You searched for: “coarse
coarse (adjective), coarser, coarsest
1. Of low, common, or inferior quality: Delia's wool dress was coarse compared to her sister's silk dress.
2. Lacking refinement in manners or behavior: The dancing after the soccer team's victory was coarse, to say the least.
3. Vulgar or indecent; such as, coarse language: During the TV interview, the star player used coarse language toward the reporters, and they were offended.
4. Consisting of large particles; not fine in texture; including sand: Sara and Eugenia were disappointed when they discovered that the beach consisted of coarse gravel instead of sand.
5. Rough, especially to the touch: The cloth napkins handed out to the guests were not soft but rather coarse; particularly when anyone wiped his or her mouth.
6. Etymology: from cors, "ordinary", probably an adjective use of the noun cours, originally referring to "rough cloth for ordinary wear".

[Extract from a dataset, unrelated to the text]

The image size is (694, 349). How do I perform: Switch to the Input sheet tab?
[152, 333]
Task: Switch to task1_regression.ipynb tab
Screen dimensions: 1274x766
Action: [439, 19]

Coarse is believed to have come from "course", which came from Latin cursus, "a running race" or "course", from curs- past participle stem of currere, "to run".

It developed a sense of "rude" in about 1510 and included the meaning of "obscene" in about 1711.

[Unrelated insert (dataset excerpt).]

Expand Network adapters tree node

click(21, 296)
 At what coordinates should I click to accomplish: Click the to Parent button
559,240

This entry is located in the following unit: curr-, cur-, cor-, cour- (page 1)
coarse, course
coarse (KORS, KOHRS) (adjective)
Inferior quality, rough textured; crude: The language the mob used was coarse and angry.

The carpenter used a coarse grade of sandpaper when he started the project.

course (KORS, KOHRS) (noun)
1. A path or direction of movement: The bird watchers tracked the course of the swans when they returned for the summer.
2. Typical or normal action: In the normal course of events, the students would start their summer vacation in July.
3. One of several parts of a meal: The host served a delicious soup as the first course at the banquet.
4. A topic relating to the study of a particular subject: Grant intends to take a course in archeology at the university the following year.

While taking the course in school, we often had to endure coarse conversation from one guy who was loud in taste, manner, and mouth.

The rough track caused the athletes to complain about the coarse course.